Over the years, my appetite and taste for holiday destinations changed. When I was in my 20s, I was more adventurous and willing to go along with some crazy things my travel companions suggested. Now that I’m in my 30s, I look forward to a more relaxing vacation, somewhere that is closer to home and easier to plan.
And so, Australia appeared at the top of my shortlist. It is a 6 to 8-hour flight from home, safe and easy for the solo traveller to navigate, and language isn’t a problem. Perfect. I picked Melbourne instead of Sydney for my first stop as I wanted to head out to the Great Ocean Road to get my dose of nature.
Street art on the walls of the many Melbourne laneways.
A chillax vibe throughout the city
Melbourne is known as the cultural capital of Australia; public art can be found all over the city. In fact, one of the main attractions of Melbourne is the street art on the walls of the many laneways that run through the city.
“The Travellers” artwork on the Sandridge Bridge.
Coffee is an obsession in Melbourne and the smell of coffee hit me at every corner I turned. There is a chill vibe in the air and just strolling down the streets was a joy. Unexpected gems also turn up, like the moving steel sculptures I found on the Sandridge Bridge. Titled “The Travellers”, it is a piece of art that depicts the various immigrants who arrived in Melbourne by train.
Flinders Street Station, Melbourne’s main railway station.
Elsewhere, you shouldn’t miss a visit to Flinders Street Station, the city’s main railway station. It is one of Melbourne’s most recognisable landmarks with its striking dome and clock face.
The striking facade of Federation Square.
Even more striking in appearance is the cutting-edge Federation Square, a public square where major cultural attractions and world-class events are held.
Historic Parliament House, home to Australia’s first federal parliament.
For something more old-school, head over to Parliament House, a historic building where Australia’s first federal parliament sat from 1901 to 1927 before moving to Canberra. Today, its resplendent grand steps are a favourite backdrop for wedding shots.
St Patrick’s Cathedral, the largest church building in Australia.
Finally, take a walk in the grounds of St Patrick’s Cathedral, the largest church building in Australia. Admire its Gothic Revival architecture from both outside and within.

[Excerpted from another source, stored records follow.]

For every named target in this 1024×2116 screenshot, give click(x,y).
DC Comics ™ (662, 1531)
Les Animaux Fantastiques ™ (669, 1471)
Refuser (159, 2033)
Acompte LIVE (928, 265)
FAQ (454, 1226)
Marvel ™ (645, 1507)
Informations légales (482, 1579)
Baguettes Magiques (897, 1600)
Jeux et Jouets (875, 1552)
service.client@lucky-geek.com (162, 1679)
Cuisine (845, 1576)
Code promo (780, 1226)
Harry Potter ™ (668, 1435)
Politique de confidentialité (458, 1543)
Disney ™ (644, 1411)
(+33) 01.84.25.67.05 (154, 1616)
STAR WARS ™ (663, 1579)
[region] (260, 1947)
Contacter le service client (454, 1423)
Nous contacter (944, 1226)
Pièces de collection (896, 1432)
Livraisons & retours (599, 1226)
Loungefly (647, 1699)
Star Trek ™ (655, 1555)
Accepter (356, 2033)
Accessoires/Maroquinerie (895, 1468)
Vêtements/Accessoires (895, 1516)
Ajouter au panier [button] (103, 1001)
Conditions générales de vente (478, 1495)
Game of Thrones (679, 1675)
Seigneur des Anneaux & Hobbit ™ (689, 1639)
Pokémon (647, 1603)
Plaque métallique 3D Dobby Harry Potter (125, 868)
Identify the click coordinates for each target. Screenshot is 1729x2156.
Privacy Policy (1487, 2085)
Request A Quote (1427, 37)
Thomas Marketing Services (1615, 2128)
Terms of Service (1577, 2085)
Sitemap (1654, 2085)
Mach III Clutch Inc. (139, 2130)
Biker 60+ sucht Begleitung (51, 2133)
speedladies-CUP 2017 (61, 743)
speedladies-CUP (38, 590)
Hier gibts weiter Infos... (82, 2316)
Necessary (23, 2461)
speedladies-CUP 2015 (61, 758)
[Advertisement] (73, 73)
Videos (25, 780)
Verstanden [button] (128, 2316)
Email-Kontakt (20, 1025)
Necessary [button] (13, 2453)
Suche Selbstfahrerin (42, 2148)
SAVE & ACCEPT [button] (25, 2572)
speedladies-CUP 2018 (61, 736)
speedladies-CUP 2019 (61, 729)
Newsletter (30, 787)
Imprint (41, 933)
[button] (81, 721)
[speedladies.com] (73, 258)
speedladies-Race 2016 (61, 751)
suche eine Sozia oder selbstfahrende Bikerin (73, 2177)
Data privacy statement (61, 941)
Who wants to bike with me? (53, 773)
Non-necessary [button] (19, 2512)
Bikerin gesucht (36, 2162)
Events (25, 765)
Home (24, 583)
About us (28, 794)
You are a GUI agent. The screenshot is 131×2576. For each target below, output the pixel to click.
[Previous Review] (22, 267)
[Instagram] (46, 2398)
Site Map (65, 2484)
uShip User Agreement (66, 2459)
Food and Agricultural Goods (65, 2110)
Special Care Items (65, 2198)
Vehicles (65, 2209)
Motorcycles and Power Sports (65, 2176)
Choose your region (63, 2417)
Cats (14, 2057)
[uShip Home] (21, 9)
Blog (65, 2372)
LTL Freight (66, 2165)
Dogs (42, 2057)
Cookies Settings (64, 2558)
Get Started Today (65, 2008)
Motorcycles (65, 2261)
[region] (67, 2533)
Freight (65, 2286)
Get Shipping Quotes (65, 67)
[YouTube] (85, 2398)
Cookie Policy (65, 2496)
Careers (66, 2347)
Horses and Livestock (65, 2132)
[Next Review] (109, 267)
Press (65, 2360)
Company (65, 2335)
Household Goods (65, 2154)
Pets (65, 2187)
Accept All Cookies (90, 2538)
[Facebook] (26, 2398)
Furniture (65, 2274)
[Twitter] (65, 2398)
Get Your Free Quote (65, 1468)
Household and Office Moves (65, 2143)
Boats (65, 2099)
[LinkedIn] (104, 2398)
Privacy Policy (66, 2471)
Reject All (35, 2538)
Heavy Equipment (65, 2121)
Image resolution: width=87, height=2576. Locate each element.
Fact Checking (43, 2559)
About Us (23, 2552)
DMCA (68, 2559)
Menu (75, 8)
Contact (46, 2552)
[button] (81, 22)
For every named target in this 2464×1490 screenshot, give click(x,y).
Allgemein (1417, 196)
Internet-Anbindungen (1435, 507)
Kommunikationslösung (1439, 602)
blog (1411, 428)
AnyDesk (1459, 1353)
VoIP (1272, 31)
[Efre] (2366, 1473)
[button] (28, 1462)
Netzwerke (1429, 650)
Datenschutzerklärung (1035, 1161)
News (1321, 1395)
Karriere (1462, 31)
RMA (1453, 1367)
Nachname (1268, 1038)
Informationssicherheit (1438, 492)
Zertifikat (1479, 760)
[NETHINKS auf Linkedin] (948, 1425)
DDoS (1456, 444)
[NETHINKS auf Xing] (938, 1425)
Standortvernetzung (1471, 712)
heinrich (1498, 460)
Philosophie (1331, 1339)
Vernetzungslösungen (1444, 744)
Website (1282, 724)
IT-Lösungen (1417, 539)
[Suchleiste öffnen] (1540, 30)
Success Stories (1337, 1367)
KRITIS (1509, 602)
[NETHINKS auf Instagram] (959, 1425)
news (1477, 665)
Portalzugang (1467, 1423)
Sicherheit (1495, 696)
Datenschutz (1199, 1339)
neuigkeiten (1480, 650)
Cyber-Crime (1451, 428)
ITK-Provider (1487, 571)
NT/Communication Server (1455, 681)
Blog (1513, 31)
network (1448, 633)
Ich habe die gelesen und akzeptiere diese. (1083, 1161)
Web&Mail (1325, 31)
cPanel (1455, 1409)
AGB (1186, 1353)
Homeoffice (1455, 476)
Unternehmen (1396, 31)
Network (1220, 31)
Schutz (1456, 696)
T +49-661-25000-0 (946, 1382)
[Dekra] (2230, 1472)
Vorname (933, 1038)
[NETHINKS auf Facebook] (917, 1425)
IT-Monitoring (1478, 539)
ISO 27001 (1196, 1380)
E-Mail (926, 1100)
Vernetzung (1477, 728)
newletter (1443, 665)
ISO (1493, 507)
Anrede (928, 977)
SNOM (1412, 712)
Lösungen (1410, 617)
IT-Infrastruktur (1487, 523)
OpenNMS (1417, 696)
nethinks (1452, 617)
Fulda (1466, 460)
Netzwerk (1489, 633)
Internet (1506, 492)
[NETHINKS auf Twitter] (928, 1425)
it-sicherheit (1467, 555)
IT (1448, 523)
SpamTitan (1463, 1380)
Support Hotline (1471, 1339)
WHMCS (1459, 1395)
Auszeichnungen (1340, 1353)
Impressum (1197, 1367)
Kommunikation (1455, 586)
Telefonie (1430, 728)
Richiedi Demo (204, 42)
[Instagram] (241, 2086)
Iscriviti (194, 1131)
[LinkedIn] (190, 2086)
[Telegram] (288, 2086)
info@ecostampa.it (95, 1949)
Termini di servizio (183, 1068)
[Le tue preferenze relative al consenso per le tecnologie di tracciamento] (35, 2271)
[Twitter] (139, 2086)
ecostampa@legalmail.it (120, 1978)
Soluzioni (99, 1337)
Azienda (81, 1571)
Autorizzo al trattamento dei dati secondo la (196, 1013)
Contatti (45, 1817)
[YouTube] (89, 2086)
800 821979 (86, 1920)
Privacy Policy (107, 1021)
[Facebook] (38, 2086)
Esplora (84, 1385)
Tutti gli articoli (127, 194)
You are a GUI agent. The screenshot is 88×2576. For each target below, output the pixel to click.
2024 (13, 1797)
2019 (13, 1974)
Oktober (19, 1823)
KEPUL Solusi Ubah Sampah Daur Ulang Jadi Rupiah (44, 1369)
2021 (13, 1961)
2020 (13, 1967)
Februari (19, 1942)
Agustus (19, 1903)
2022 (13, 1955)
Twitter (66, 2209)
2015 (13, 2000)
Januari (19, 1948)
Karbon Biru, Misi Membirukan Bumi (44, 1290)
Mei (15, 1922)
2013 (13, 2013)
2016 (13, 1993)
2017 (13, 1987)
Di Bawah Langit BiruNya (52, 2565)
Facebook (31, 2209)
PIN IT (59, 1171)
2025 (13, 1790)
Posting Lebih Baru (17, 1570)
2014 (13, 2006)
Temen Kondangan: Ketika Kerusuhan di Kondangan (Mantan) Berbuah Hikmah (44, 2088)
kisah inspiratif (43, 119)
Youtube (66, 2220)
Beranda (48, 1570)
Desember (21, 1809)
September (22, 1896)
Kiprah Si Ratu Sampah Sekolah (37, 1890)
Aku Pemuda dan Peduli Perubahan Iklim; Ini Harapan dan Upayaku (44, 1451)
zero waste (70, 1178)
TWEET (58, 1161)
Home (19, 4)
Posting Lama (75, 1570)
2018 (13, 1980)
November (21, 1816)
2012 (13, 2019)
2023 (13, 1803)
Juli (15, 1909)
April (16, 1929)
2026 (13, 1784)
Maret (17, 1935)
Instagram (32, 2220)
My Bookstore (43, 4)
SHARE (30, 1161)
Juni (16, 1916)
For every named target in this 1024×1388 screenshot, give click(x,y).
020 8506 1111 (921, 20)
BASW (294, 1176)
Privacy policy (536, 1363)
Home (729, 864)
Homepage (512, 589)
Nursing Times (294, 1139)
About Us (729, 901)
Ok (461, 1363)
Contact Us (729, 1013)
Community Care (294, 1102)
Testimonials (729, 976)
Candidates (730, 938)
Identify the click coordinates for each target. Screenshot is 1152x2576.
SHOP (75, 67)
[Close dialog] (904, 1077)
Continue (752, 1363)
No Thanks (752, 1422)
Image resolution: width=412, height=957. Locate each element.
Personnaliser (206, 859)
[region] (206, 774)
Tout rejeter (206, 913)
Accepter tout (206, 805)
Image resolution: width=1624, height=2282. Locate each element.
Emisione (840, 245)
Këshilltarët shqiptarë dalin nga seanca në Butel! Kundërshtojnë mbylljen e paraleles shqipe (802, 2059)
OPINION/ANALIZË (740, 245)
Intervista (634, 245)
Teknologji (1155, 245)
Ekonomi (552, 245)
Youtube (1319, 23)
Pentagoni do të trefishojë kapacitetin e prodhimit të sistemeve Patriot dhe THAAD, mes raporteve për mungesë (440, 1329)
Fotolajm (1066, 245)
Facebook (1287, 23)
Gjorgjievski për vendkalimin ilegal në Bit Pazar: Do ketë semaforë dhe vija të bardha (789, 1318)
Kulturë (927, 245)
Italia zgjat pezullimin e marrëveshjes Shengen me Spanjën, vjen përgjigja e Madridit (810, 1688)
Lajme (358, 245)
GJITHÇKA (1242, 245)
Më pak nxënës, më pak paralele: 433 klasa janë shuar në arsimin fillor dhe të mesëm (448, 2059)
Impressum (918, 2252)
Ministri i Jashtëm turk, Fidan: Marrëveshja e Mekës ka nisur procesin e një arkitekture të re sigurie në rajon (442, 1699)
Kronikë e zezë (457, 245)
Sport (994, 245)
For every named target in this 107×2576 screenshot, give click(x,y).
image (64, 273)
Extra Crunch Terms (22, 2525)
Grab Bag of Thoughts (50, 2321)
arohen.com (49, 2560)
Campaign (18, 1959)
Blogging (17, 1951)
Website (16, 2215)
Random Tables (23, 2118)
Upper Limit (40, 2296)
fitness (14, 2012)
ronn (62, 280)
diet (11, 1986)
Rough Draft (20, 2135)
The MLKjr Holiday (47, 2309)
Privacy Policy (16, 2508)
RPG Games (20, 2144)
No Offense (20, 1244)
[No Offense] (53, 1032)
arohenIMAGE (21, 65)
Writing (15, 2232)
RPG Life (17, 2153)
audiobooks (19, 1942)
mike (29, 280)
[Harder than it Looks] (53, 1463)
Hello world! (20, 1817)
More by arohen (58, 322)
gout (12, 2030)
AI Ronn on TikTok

My trip is never complete without sussing out the green lungs of the city. As Australia’s garden city, Melbourne has plenty of them. These are the amazing pictures taken in Fitzroy Gardens, a 26-hectare healing space for tired souls in the city centre.
The healing greens of Fitzroy Gardens.
Skip the mall, head for the market
Shopping-wise, instead of heading to the large departmental stores or brand name shops, I made a trip to Queen Victoria Market. It is one of Melbourne’s great 19th-century markets and the largest open-air market in the southern hemisphere today. There’s a mind-boggling variety of food and fresh produce on offer, as well as clothes, jewellery and handmade crafts.
I also recommend visiting the Royal Arcade, a charming 19th-century shopping arcade housing boutique shops and cafés. While you’re there, head to Koko Black, a Melbourne-based chocolatier renowned for their handmade chocolate and gourmet desserts. Order a cup of mocha; you won’t regret it.
No plan is a good plan sometimes
Though Melbourne was a rather last-minute trip with no specific itinerary in mind, it ended up as one of my favourite trips. I guess it was because it gave me the flexibility to roam around at my own pace. There were hardly long queues anywhere, and I did not feel like I had to rush from one place to the next as other busy cities tend to make me feel. Definitely worth a return trip.